With all these expensive ventures one has to think when did Six Flags win the lottery?
Lets also add the renaming of the Splashtown parks to Hurricane Harbors or whatever they are being called this week to the mix as well.
Now, I know from economics class that you have to spend money to make money but with a company that is said to be 3 Billion with a B dollars in the hole, unless they are deffering payments or just got thier American Express Cards in the mail where is SF getting all this spending cash?
And can anyone let me in on where i can get some? *** Edited 2/28/2005 2:42:44 AM UTC by Galvan316***
Would you or the generl public really keep going back to your loacal 6 flags if they never added to the value of your experience or worse yet started selling off rides to get out of debt.

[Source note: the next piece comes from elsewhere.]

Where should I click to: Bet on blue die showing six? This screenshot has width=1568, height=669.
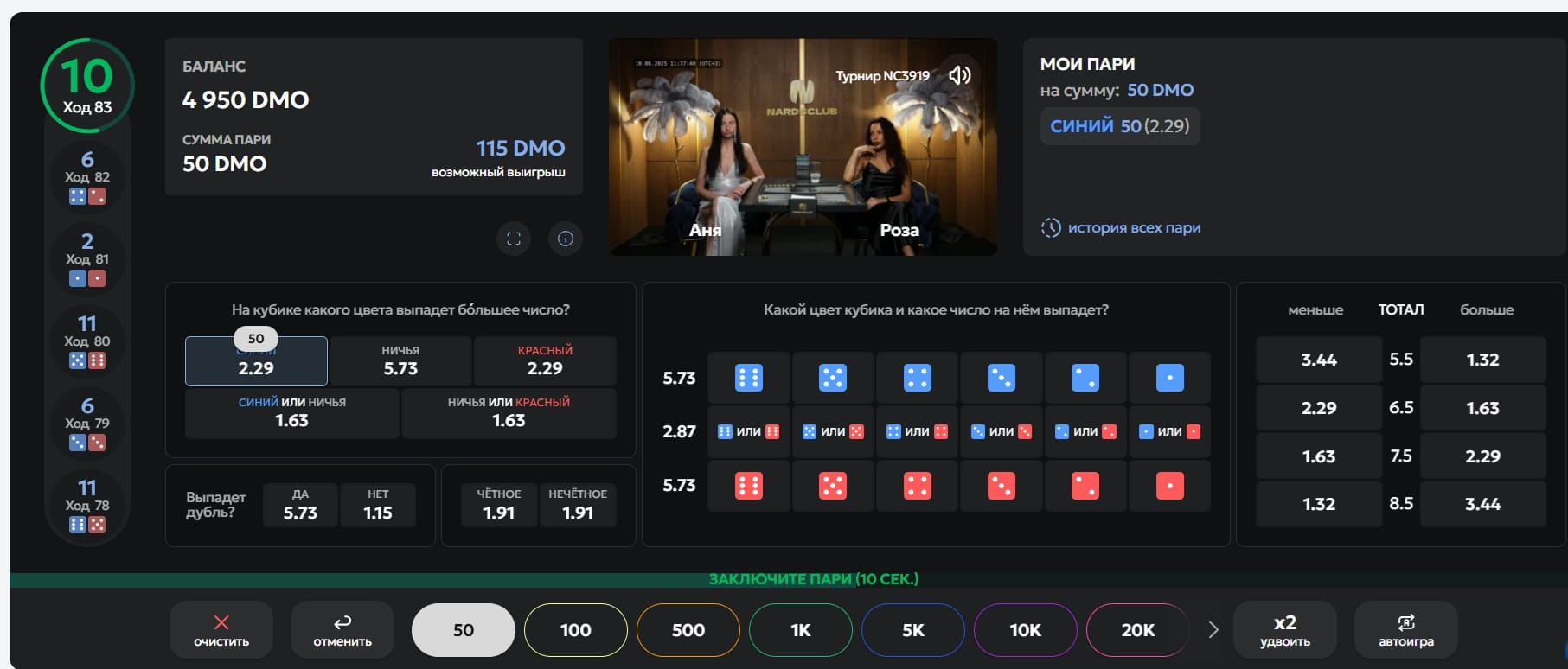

I have no idea where you can get that kind of money however but if you find out save me a place in line.
For a company that is "bleeding money" as some reports said, Why start investing is so much for 2005 only to blame a negitive ROIC (Return on Invested Capital) on the Weather?

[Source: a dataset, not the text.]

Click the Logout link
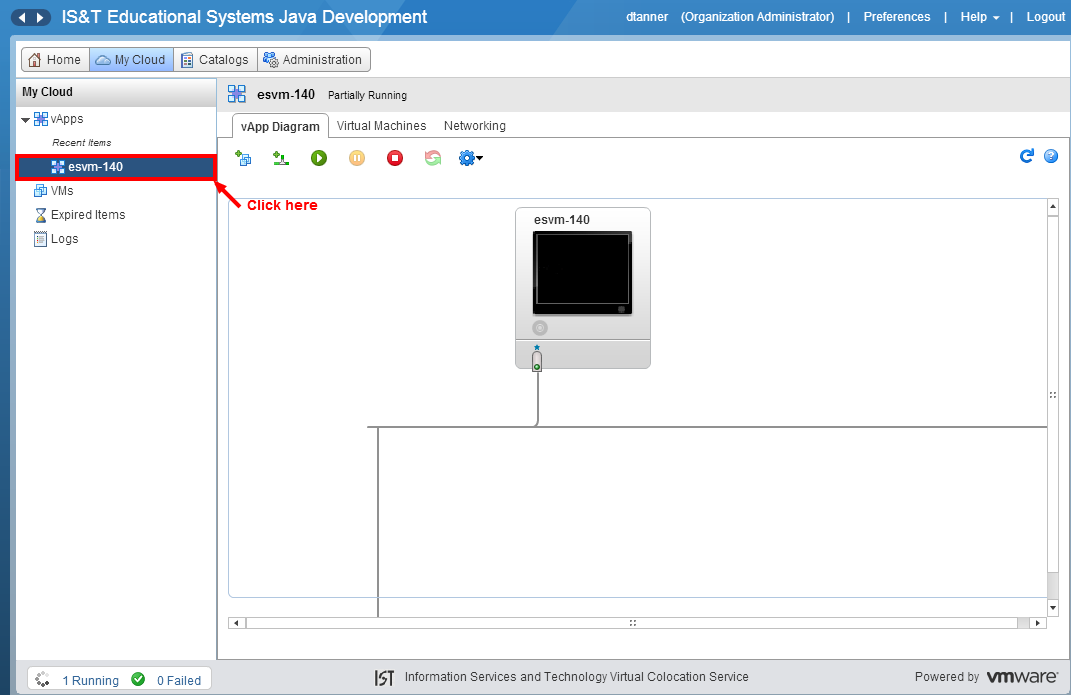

Basically from there you have a set amount that will go to the accounted debt and then there is the rest of the money that goes to improvements. How does profit rise well through improvements.

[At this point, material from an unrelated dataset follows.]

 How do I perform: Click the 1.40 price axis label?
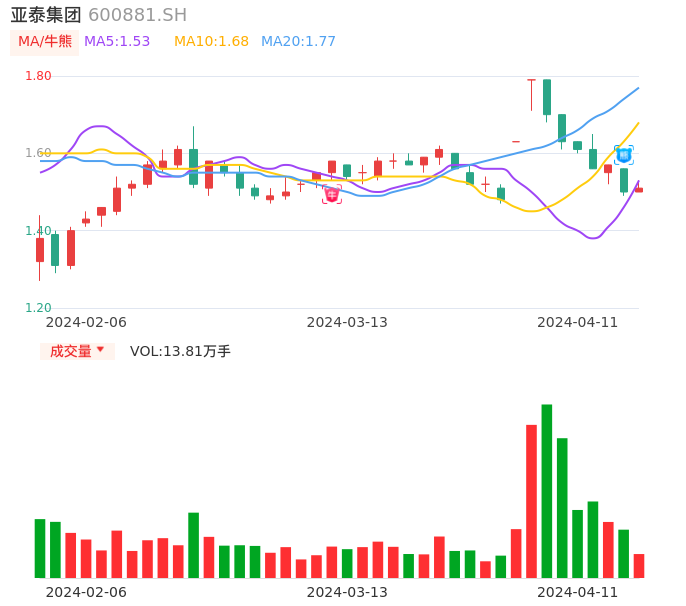pos(38,231)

Weather isn't their biggest excuse for last year, everyone knows they've been deep in debt for awhile but each year a improvement is shown rather its seen or not.
Who would have thought that we would see a year in which they only install two coasters, one of which is a meager $3-5 million?
Your profile says you're 20, so let me introduce you to adult life...
Galvan316 said:
With all these expensive ventures one has to think when did Six Flags win the lottery?
Welcome to credit, my friend! It's a way of life! I would think by now you'd at least have student loans to understand that, or perhaps a $300-limit credit card.
My total debt right now is somewhere in the neighborhood of $200,000 when you include my house, car and credit cards. Throw in Steph's student loans and add another $30k. Despite all of that debt, lenders are willing to give me more at great interest rates because I never miss payments on anything, and now and then I make a good bit of money. Besides, a lot of the things I owe money on, namely the house, are worth more than what I owe, so if I can't pay for it, the bank owns it.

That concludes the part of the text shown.